Mitt Romney Super PAC Raises $6.4 Million From Wealthy Donors

Mitt Romney Super PAC Raises $6.4 Million From The Wealthy

Restore Our Future, the super PAC supporting Mitt Romney's presidential bid, continued its unlimited fundraising in February by collecting $6.4 million from just 98 donors. It also spent $12.2 million in February, which is $1 million less than it spent in January.

The super PAC's single biggest contributor in February was GOP mega-donor Bob Perry with a $3 million contribution. Perry had previously given $1 million to the group. This make the Texas homebuilder, who has poured tens of millions of dollars into Republican political efforts in the past decade, the single biggest donor to the Romney super PAC, period.

Super PACs were created after the Supreme Court ruled in Citizens United v. Federal Election Commission that corporations and unions could make independent expenditures in elections, and the U.S. Court of Appeals for the D.C. Circuit relied on the Citizens United ruling to conclude in SpeechNow.org v. FEC that individuals could pool unlimited contributions into political action committees for independent political spending. These new committees can raise unrestricted sums of money from nearly any source and have augmented the campaigns of presidential and congressional candidates with money provided almost entirely by the wealthiest Americans.

The 14 donors giving more than $100,000 to Restore Our Future accounted for 80 percent of the total contributions in February. Aside from Perry, they included such other big-name GOP contributors as Texas billionaire Harold Simmons, Univision founder Jerry Perenchio, and Kenneth Griffin of the financial firm Citadel.

Another major donor was David Humphries, the head of Tamko Building Products, who gave $500,000 in February. Humphries recently contributed $250,000 to Wisconsin Gov.
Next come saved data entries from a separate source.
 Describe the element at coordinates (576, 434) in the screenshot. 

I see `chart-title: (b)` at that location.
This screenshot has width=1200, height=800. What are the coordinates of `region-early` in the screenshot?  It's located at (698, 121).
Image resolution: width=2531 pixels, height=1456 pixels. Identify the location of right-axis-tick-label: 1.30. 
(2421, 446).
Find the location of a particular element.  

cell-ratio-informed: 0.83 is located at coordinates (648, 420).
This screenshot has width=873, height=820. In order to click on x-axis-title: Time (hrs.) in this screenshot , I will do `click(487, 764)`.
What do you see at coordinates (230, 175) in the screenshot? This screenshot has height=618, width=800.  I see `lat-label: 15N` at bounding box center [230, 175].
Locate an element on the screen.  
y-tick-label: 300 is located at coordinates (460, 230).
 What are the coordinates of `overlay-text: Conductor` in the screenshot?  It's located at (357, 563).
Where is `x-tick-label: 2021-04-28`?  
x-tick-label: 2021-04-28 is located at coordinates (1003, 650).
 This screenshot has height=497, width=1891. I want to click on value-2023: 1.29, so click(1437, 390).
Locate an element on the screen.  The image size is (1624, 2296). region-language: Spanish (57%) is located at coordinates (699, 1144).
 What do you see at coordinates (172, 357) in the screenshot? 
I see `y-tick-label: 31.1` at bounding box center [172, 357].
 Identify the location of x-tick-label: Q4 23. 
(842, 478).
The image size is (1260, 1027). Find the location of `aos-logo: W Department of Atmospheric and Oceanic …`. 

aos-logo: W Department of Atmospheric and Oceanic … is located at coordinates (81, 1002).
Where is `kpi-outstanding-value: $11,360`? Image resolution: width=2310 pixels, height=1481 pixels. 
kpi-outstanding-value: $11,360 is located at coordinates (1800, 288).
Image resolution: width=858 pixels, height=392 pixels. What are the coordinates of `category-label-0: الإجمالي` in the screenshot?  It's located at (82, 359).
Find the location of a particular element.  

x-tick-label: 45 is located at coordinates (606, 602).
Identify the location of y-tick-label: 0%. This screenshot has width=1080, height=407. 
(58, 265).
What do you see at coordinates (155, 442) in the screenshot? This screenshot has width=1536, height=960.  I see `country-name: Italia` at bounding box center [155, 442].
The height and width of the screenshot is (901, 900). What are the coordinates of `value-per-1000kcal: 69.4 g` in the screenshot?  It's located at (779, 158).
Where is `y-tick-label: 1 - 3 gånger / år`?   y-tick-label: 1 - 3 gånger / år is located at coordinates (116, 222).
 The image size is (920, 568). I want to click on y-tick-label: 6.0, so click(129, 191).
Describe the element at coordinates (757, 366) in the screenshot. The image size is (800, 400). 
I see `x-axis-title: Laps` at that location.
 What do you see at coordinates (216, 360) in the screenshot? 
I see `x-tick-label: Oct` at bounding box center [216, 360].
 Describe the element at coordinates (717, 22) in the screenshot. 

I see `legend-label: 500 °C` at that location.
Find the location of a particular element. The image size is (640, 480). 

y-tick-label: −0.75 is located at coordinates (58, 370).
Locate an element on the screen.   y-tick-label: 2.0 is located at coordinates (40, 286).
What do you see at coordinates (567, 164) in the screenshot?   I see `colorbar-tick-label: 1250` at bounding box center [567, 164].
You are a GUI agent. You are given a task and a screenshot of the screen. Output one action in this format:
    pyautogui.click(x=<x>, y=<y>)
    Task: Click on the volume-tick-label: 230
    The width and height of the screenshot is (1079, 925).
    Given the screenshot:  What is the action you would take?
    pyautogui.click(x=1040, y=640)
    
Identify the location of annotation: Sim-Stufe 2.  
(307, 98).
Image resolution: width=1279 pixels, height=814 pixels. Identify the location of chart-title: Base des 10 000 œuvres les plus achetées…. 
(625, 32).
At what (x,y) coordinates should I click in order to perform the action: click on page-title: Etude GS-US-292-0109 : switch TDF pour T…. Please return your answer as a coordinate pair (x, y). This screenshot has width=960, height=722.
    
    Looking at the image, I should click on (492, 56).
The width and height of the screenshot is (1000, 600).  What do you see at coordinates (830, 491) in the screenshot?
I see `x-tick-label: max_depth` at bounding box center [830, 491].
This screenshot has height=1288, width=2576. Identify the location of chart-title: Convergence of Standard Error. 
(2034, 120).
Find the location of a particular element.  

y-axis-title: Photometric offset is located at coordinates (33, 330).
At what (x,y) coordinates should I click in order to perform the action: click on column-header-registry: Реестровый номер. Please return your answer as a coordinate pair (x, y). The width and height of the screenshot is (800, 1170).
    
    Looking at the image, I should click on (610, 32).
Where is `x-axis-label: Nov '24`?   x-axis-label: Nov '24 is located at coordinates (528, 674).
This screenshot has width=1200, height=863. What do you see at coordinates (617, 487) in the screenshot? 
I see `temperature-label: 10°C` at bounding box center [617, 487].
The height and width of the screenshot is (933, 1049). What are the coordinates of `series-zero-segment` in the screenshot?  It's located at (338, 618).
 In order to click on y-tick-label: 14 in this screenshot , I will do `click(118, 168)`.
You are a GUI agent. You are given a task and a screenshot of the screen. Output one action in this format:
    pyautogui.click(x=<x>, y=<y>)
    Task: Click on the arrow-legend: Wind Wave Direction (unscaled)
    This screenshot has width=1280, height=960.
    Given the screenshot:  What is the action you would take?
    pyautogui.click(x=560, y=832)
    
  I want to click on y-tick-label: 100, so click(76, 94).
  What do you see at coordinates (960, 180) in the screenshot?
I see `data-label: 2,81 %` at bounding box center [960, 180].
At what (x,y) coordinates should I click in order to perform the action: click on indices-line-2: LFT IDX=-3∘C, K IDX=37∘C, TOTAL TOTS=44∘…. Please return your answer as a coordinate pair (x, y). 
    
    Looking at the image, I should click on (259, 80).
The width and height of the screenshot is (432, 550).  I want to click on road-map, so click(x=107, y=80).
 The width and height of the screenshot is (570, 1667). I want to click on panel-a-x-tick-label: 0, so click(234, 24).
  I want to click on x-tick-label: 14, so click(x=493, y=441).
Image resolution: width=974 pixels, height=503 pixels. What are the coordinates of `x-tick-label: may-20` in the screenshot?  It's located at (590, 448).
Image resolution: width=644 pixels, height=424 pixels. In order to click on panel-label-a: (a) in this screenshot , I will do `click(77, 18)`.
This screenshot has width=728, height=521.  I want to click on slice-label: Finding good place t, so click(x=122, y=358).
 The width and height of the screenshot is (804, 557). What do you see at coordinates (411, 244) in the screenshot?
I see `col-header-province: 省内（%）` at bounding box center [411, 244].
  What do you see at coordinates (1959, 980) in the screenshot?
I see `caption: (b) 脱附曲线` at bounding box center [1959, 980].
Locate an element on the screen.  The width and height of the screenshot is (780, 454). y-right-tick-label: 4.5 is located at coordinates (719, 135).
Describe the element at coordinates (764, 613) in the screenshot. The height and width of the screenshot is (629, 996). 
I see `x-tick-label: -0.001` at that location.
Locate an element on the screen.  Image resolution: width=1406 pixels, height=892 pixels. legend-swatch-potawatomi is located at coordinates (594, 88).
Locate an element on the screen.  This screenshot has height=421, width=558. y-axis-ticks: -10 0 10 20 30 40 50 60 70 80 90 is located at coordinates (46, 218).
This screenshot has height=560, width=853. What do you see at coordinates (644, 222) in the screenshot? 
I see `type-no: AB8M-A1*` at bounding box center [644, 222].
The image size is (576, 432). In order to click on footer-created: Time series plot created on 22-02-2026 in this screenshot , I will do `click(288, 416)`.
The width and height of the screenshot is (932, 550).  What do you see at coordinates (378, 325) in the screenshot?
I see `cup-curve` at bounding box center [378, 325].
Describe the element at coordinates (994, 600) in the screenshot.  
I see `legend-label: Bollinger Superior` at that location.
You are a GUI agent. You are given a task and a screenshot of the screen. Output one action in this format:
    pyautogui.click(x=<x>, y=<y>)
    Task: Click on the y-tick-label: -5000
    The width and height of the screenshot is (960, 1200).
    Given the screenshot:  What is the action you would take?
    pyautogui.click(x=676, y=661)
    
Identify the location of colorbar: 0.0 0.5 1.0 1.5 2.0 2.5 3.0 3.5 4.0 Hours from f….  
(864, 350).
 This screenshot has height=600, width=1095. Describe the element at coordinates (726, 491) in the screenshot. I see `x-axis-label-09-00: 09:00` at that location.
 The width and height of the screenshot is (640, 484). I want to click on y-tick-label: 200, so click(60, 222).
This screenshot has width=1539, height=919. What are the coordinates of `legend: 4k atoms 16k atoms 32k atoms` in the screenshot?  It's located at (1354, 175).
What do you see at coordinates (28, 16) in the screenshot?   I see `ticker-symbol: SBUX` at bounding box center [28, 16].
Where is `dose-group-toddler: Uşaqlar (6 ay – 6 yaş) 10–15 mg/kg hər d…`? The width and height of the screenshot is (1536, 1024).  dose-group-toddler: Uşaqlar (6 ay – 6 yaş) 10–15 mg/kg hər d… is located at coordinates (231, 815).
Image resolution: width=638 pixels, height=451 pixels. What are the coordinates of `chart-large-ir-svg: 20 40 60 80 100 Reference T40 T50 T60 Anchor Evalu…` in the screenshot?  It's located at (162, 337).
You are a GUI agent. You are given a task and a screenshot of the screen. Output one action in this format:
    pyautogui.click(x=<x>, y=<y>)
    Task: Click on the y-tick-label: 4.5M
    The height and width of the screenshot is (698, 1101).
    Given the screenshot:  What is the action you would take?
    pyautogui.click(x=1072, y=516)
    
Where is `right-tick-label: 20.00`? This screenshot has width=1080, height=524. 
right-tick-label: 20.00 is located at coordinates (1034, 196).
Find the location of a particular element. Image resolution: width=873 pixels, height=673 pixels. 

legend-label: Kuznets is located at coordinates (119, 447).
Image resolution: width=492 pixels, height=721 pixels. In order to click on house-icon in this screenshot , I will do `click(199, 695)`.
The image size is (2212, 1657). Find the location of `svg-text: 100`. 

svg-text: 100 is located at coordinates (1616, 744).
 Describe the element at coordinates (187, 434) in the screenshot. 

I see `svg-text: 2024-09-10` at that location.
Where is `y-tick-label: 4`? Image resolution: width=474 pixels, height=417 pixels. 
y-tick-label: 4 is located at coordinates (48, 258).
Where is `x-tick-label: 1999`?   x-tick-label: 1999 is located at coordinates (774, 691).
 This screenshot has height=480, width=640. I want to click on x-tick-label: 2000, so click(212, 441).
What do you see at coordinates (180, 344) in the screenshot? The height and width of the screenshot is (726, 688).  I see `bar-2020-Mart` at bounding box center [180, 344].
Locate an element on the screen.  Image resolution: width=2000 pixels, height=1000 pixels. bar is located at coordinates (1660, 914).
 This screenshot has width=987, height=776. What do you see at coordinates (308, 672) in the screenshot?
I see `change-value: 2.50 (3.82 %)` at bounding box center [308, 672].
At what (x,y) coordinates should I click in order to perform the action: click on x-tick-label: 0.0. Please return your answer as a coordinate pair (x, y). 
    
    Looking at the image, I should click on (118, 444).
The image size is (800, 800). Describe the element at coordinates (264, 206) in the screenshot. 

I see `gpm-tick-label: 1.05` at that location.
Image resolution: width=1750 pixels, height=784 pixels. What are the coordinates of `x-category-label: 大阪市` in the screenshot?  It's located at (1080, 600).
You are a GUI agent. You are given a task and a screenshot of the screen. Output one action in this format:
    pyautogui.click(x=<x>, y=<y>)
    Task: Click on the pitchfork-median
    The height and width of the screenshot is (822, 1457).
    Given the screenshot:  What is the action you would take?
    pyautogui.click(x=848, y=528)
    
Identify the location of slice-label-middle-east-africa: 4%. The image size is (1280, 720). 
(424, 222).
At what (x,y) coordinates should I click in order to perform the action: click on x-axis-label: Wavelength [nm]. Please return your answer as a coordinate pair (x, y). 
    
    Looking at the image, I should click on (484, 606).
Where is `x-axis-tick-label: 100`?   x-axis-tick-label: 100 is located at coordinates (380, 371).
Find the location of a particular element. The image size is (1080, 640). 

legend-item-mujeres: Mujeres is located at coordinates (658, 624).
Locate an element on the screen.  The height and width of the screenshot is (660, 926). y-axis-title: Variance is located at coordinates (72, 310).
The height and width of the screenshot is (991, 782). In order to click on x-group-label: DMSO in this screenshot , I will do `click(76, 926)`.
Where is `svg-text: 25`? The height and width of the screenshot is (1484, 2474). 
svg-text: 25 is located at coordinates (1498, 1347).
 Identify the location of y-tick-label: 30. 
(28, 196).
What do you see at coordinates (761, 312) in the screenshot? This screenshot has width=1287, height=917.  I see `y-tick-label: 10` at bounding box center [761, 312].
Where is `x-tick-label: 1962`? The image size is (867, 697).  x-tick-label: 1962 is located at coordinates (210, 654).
Scott Walker's campaign to retain his job in an upcoming recall election.

Select Management Resource's Rod Aycox gave $100,000 to the super PAC one month after his company donated $100,000. That first contribution received some attention as Select Management Resources is a title-lending company with a history of questionable practices.

The other $100,000-plus donors were TPG Capital's Dick Boyce, The Geier Group's Philip Geier, husband to former Republican gubernatorial candidate Meg Whitman and Stanford University neurosurgeon Griff Harsh, KKR's Henry Kravis, PBF Energy's Thomas O'Malley, Raymond Ruddy, William Templeton, and the only corporation giving $100,000-plus, PVS Chemicals Inc.

Individual donors accounted for the vast majority of the millions given to the super PAC in February, with corporations providing only $503,400.

Restore Our Future has been an unmistakable force in the Republican presidential primary. It has pummeled both Newt Gingrich and Rick Santorum with more than $15 million each in negative advertising, direct mail and phone calls. The spending by the independent group is unprecedented in primary history.

Restore Our Future reports $10 million cash on hand at the end of February.